Solved – Closed form and gradient calculation for linear regression

linear algebramathematical-statisticsregression

Given is a linear regression problem, where we have one training point, which is 1-dimensional: $x \in R_{>0}$ and the corresponding output, $y \in R$. We duplicate the feature, such that we have one training point with two (identical) features.

For this, we have to determine if we can apply the closed form solution $\beta = (X^TX)^-1*X^T*y$. Then we have to solve the linear regression problem by taking into account that $f(X) = ||y-X*\beta||^2$ is convex.

  • Application of the closed form solution: For this I want to determine if $X^TX$ has full rank. Given is $X = (1,x_{11},x_{12})$. Hence $X^T*X$ results in:

    \begin{bmatrix}
    1 & x_{11} & x_{12} \\
    x_{11} & x_{11}^2 & x_{11}x_{12} \\
    x_{12} & x_{11}x_{12} & x_{12}^2
    \end{bmatrix}

This matrix seems to have full rank (independent column vectors), so the closed form solution is applicable. Correct? Is there another way to determine the rank without explicitly calculating $X*X^T$?

  • For minimizing $f(\beta)$ I would derive $||y-X*\beta||^2$ and set it equal to zero.

Best Answer

There are some incorrect statements in your question.

(Notation note: I'll use bold letters to denote vectors.)

Let $\mathbf{b}$ be a coefficient vector we're trying to estimate. The ordinary least squares problem is:

\begin{equation} \begin{array}{*2{>{\displaystyle}r}} \mbox{minimize (over $\mathbf{b}$)} & \sum_{i=1}^n \epsilon_i^2 \\ \mbox{subject to} & y_i = \mathbf{x}_i \cdot \mathbf{b} + \epsilon_i \end{array} \end{equation}

This can be rewritten in matrix notation as:

\begin{equation} \begin{array}{*2{>{\displaystyle}r}} \mbox{minimize (over $\mathbf{b}$)} & \left(\mathbf{y} - X \mathbf{b}\right)'\left(\mathbf{y} - X \mathbf{b}\right) \end{array} \end{equation}

This is an unconstrained, convex optimization problem, and gradient being equal to zero is a necessary and sufficient condition for an optimum. You can show the first order condition is:

$$(X'X) \mathbf{b} = X'\mathbf{y} $$

Any $\mathbf{b}$ that satisfies that equation will be an optimum. In the case where $X'X$ is full rank, $X'X$ can be inverted to obtain the unique solution:

$$ \mathbf{b} = (X'X)^{-1}X' \mathbf{y}$$

If $X'X$ is not full rank, then you cannot use that formula! In this case, there isn't a unique solution. Instead, there is a linear subspace of solutions that yield a sum of squares of zero.

Other notes:

  • $\operatorname{Rank}(X) = \operatorname{Rank}(X'X)$. See here.
  • The case where $X'X$ is rank deficient or close to rank deficient is known as multicollinearity.
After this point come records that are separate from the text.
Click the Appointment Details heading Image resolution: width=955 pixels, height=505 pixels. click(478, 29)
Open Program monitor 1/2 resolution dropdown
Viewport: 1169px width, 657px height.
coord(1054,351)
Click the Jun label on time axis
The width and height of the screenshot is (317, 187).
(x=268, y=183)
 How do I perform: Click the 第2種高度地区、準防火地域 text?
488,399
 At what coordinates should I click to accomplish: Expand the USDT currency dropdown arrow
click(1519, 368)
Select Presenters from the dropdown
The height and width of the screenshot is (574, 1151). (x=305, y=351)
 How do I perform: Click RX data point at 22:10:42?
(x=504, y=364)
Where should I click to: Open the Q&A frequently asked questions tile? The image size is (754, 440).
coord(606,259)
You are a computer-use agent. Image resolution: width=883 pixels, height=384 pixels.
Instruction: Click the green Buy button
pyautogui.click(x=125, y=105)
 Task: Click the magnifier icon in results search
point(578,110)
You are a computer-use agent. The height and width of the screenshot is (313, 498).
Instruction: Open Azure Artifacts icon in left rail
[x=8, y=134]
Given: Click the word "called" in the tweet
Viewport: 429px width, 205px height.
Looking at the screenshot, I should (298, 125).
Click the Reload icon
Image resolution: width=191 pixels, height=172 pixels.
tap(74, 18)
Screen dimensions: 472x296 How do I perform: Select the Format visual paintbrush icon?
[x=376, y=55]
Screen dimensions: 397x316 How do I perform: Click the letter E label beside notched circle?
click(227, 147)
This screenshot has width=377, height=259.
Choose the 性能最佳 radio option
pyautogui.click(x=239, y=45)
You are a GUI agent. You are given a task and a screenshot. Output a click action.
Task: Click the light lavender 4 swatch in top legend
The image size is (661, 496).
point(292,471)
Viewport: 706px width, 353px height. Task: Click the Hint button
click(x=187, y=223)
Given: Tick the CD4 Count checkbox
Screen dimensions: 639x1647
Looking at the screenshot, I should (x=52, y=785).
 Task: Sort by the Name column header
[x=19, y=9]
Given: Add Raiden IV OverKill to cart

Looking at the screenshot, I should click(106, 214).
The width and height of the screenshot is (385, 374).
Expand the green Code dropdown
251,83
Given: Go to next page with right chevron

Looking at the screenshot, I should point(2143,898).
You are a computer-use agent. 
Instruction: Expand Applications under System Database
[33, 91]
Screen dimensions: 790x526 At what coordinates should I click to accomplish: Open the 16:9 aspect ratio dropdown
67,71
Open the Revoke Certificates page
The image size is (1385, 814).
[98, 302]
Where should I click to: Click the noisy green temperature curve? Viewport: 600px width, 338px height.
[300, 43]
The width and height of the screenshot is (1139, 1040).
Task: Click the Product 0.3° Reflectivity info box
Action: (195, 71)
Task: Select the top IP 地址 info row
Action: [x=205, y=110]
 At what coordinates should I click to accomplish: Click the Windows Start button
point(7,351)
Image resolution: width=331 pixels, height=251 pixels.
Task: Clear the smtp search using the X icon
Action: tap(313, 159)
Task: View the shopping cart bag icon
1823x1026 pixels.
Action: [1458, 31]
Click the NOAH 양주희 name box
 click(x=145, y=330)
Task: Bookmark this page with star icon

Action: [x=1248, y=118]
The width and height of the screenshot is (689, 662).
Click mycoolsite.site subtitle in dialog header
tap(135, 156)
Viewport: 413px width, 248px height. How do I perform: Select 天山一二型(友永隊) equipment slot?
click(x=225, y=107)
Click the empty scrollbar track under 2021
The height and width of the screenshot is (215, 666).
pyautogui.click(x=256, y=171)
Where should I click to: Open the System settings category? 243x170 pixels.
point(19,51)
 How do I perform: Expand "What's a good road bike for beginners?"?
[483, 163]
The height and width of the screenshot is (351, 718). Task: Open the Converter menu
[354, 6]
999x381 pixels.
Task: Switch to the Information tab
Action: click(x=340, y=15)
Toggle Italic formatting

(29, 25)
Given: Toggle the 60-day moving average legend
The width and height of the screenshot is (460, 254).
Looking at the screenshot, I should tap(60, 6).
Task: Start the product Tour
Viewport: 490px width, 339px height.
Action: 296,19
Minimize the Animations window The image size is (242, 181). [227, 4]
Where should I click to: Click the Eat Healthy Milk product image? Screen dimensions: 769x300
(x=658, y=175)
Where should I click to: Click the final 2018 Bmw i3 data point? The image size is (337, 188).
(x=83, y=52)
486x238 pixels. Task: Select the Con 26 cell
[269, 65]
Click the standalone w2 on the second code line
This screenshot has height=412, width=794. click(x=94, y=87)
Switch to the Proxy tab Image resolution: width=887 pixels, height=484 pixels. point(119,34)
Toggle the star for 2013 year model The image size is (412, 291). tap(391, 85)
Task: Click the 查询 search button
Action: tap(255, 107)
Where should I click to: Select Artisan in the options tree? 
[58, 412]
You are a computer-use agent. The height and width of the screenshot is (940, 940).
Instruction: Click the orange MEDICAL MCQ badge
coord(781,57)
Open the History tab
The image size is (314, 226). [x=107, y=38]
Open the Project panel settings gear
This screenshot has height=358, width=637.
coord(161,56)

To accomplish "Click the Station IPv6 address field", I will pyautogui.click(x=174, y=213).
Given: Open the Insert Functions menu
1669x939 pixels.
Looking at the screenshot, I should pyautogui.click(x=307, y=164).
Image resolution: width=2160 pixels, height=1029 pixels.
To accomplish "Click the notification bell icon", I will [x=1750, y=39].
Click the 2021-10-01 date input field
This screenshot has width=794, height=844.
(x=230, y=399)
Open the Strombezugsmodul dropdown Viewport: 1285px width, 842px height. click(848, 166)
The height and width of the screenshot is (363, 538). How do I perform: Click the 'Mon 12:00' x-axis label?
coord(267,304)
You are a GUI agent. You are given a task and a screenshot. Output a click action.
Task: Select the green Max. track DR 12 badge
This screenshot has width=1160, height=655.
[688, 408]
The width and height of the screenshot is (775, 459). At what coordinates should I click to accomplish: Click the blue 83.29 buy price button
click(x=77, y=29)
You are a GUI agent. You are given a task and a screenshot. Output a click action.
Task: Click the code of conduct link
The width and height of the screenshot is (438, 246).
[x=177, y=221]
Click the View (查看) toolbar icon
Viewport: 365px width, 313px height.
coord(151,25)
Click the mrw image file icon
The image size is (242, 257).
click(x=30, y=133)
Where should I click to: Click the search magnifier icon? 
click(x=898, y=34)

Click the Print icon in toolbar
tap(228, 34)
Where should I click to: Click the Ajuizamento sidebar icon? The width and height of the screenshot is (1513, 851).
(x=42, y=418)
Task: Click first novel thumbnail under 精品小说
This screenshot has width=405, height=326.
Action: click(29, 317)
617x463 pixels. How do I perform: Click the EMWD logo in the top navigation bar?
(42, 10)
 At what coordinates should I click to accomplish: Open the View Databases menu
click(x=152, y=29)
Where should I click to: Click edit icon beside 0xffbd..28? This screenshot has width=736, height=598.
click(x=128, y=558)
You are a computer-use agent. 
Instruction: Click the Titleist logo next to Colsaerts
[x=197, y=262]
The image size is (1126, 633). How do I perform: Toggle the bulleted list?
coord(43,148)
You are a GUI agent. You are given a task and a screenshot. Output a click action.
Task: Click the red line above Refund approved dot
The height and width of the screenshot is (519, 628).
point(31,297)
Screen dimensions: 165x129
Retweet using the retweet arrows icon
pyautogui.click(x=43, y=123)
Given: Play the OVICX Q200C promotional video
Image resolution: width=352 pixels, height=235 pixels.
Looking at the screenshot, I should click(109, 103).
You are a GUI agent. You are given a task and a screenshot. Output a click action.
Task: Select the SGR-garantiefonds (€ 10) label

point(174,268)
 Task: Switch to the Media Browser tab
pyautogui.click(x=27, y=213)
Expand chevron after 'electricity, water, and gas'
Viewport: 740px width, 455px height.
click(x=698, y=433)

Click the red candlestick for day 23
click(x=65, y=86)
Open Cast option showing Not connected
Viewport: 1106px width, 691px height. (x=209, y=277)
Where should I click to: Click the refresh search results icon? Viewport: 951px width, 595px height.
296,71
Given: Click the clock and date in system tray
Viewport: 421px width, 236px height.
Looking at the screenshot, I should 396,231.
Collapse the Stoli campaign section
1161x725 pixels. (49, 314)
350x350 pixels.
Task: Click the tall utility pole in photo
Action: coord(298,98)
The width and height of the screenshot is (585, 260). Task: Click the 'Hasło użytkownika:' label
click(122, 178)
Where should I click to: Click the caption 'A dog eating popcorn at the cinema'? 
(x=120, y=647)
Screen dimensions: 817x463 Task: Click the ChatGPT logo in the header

How I interpret the first part of your question?

Given is a linear regression problem, where we have one training point, which is 1-dimensional: $x \in \mathbb{R} $ and the corresponding output, $ y \in \mathbb{R}$. We duplicate the feature, such that we have one training point with two (identical) features.

I interpret this as if you have one training observation $(y, x, x)$. It doesn't even say that an intercept is included, and for simplicity, I won't include one. The design matrix is: $$ X = \begin{bmatrix} x & x \end{bmatrix}$$

This is obviously rank 1. Hence $X'X$ is also rank one because $\operatorname{Rank}(X) = \operatorname{Rank}(X'X)$.

$$ X'X = \begin{bmatrix}x^2 & x^2 \\ x^2 & x^2 \end{bmatrix}$$ That matrix has one linearly independent row or column. The matrix is not invertible.

Any vector $\mathbf{b}$ which solves: $$ \begin{bmatrix} x^2 & x^2 \\ x^2 & x^2\end{bmatrix} \begin{bmatrix} b_1 \\ b_2 \end{bmatrix} = \begin{bmatrix} xy \\ xy \end{bmatrix} $$ will gives a solution. So as long as $b_1 + b_2 = \frac{y}{x}$, the sum of squared error will be zero.